The JAXA team concluded that, while the spread of Mars materials to the moons could and probably would be substantial, 70 to 80 percent of the possible microbes were likely to be dispersed all over the moons’ surfaces and then rapidly sterilized by solar and galactic radiation.
The rest could be protected within larger ejected rocks and by thick layers of regolith in new craters on the moons, created by the in-coming Mars rocks. But all told, the chance of microbes being present would be 1,000 to 10,000 times less than in the Mars crater – where none may exist at all anyway.
The COSPAR Category V designation (unrestricted Earth-return because the moons are considered to have “no indigenous life forms”) will permit JAXA to use a range of regolith-collection techniques if they meet certain conditions. They can, for instance, use a coring device that can drill down 3.14 inches (8 centimeters) to collect up to 3.5 ounces (100 gram) samples from Phobos.
For its sample collection, JAXA opted to drill about .8 inches (2 cms) ) into the surface to collect at least 0.35 ounces (10 grams) of soil into the sample container. The spacecraft will then take off from Phobos and make several flybys of the smaller moon Deimos before sending the Sample Return Capsule back to Earth, arriving in July 2029.
___
__Task instructions__: Continue the passage on JAXA's plans to return samples from the Martian moons, starting right after its final sentence.

__Source data__:
___
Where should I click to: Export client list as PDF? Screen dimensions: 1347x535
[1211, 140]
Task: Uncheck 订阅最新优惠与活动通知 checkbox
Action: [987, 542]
___
__Task output__:
Just last month, JAXA approved the mission transition from the pre-project phase to the project phase; an important milestone towards launch. The mission focus will now switch from predominantly research and analysis to developing software and hardware development for the mission.
The two tiny moons – Phobos (fear) and Deimos (panic) – are named after the horses that pulled the chariot of the Greek war god Ares, the counterpart to the Roman war god Mars.
A heated debate regarding the moons – and a central question for MMX to hopefully resolve – involves how the moons formed. Two schools argue very different scenarios: that the two moons are actually asteroids that once orbited the sun between Mars and Jupiter, or that they were formed by a giant impact as with our moon. Last week’s Many Worlds column about this part of the MMX story is here.)
The martian moons appear to have regolith (surface materials) that resembles that of many asteroids in the outer belt. This has led some scientists to argue that Phobos and Deimos are “captured asteroids.” After a collision in the asteroid belt, the two could have scattered inward toward the sun and were ultimately captured and put into orbit by the gravity of Mars.
But in the late stages of the formation of our solar system, giant impacts such as the moon-forming one that struck the Earth were not unusual. Genda’s work suggests that Mars shows evidence for one such collision as well.
His view is, in part, a result of the fact that the surface of the northern hemisphere of Mars lies an average of 3.5 miles (5.5 km) lower than the southern hemisphere. This suggests that it was hit long ago by a relatively large body which would have ejected enough Martian material to lead to the formation of the moons.
And since Mars and Earth were by all accounts far more similar in their very early days than they are now, new insights into early Mars would help us understand the formation of the Earth and potentially how it became habitable.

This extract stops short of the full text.